There's a major problem (in my opinion) that they model CNV's as single SNPs - they then make the assumption (true for SNPs but arguably very much false for CNVs) that a mutation can only happen once in the course of tumor evolution. So if say, you have a duplication at a gene, and then as the tumor progresses, that gene is amplified again, the software will break in unexpected ways.

adhisadi commented 8 months ago

Thanks for the quick reply, that worked. I agree with you, I was also thinking whether these assumptions hold true anymore. But yes, phylowgs and pyclone especially, are still being used for whole exome and whole genome sequencing data.

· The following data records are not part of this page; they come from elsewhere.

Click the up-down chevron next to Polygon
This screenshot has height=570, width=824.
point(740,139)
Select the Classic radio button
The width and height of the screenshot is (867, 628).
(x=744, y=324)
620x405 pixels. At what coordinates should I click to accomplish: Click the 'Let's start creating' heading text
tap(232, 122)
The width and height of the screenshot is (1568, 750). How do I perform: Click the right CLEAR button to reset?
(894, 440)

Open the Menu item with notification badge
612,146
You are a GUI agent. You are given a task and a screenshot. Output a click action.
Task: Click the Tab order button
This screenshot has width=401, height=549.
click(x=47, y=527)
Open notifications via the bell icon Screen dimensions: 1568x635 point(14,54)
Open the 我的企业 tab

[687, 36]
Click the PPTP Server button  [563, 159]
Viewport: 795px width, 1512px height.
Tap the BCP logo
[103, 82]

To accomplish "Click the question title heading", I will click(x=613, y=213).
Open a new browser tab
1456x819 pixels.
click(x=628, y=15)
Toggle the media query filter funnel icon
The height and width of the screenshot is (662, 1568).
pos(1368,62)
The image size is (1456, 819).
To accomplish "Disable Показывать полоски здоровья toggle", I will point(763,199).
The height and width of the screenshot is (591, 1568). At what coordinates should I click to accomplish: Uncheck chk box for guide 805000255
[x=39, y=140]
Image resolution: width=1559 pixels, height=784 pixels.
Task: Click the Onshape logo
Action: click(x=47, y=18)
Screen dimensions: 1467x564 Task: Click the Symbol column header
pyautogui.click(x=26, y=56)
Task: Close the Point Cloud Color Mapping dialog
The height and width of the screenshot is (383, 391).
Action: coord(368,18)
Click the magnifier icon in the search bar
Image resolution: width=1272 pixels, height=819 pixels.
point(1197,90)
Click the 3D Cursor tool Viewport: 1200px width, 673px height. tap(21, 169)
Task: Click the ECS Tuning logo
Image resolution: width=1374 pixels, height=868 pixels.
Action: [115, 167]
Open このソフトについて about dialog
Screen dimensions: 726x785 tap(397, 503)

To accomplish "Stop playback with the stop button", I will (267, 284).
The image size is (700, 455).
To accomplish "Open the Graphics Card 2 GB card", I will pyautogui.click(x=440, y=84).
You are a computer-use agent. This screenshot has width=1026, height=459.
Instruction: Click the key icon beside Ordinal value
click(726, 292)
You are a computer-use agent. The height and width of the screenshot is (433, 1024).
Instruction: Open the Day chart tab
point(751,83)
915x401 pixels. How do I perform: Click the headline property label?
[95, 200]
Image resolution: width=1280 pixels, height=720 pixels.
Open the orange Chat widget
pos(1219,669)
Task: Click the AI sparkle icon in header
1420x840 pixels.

adhisadi commented 8 months ago

This might be a separate issue for phylowgs github, but may be you could suggest me from your experience. I want to create the cnv_data.txt file required for phyloWGS. I only have txt files for my snvs+indels with all the required columns for phyloWGS (id, gene, number of reference-allele, total number of reads at variant allele). I do not have vcf. I was trying to play around the [create_phylowgs_inputs.py] script to start with the txt file because I believe the script somewhere detects these columns from the vcf. I was thinking I could find that function within the script and only run the function following after that one. I am a learner in python, I could not figure out which function could it be and this script is too long and has too many functions/variable for a beginner like me to go one by one, and understand. If I just write a script to get output with snvs in cnv region, and merged the samples (for multisample analysis) with semicolon for creating cnv_data.txt, would it do the same thing? I might need to remove the cnvs that have NAs in lcn column though.